Perempuan itu langsung memasuk  mayat Rasya ke dalam polybag berwarna biru. Radit terus memperhatikan apa yang dikerjakan perempuan itu. Dia tidak berani berbuat apa-apa. Dia takut menjaddi korban berikutnya. Mayat Rasya diseret keluar ruangan kamar dan disatukan dengan mayat Bu Indah juga Dina. Kemudian dia pergi ke belakang meraih kunci yang menggantung di pintu dapur. Satu persatu polybag berisi mayat itu ditarik dan dimasukkan ke dalam mobil.
Suara sirine mobil polisi terdengar mendekat. Perempuan itu panik, dan hendak melarikan diri. Secepat kilat Radit menarik tangan perempuan itu dan menamparnya hingga dia terjatuh.

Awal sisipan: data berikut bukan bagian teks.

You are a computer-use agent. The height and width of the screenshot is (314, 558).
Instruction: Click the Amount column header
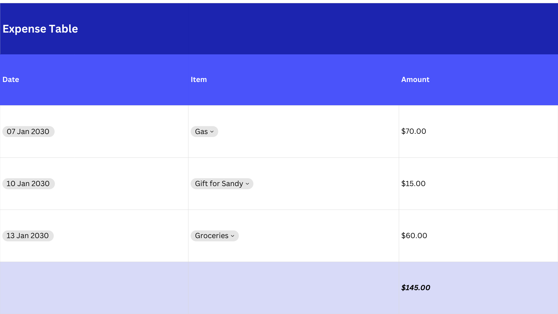(x=415, y=79)
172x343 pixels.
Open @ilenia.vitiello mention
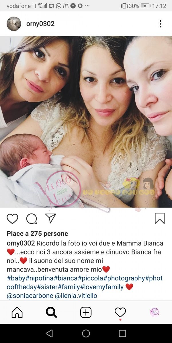[x=76, y=296]
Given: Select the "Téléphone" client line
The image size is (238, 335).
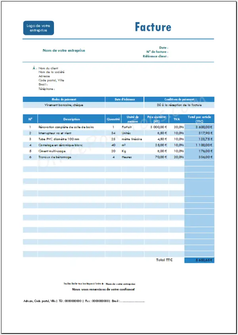Looking at the screenshot, I should tap(46, 89).
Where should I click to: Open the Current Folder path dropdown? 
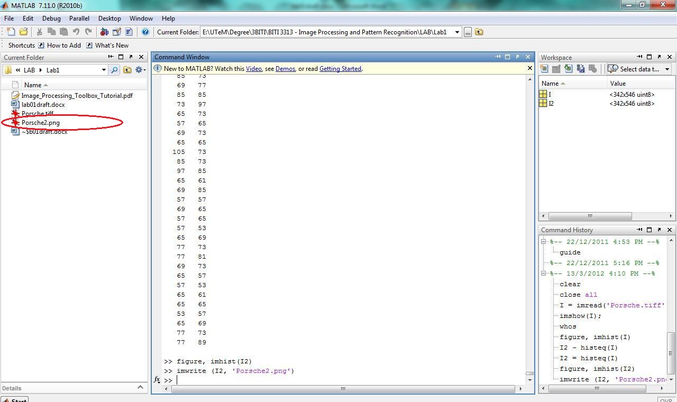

“Kenapa?! Kenapa kau lakukan ini pada mereka, Lisa. Apa salah mereka padamu, hah!” teriak Radit meluapkan emosi yang tertahan semenjak tadi.
Lisa hanya tersenyum.

“Jadi kamu yang memanggil polisi itu? Aku hanya seorang fans, Radit. Dan aku hanya ingin masuk dalam cerita novel yang dibuat Rasya. Berulang kali aku mencari cara mengambil buku diary miliknya, tapi tidak berhasil. Hingga akhirnya aku memakai jasa dukun untuk membuat Rasya gila dan membuat keluarganya berniat memasukkan dia ke Rumah Sakit Jiwa. Dan itupun sesuai dengan cerita dalam novel Rasya sebelumnya. Hingga tadi malam aku berhasil merampas buku diary yang merupakan kelanjutan ceritanya. Dan sekarang sudah tamat. Tamat juga hidup Rasya,” jelas Lisa kemudian diiringi tawa yang membuat merinding bulu kuduk Radit. Akhirnya polisi berhasil menemukan mereka dan membawa Lisa juga Radit ke kantor polisi.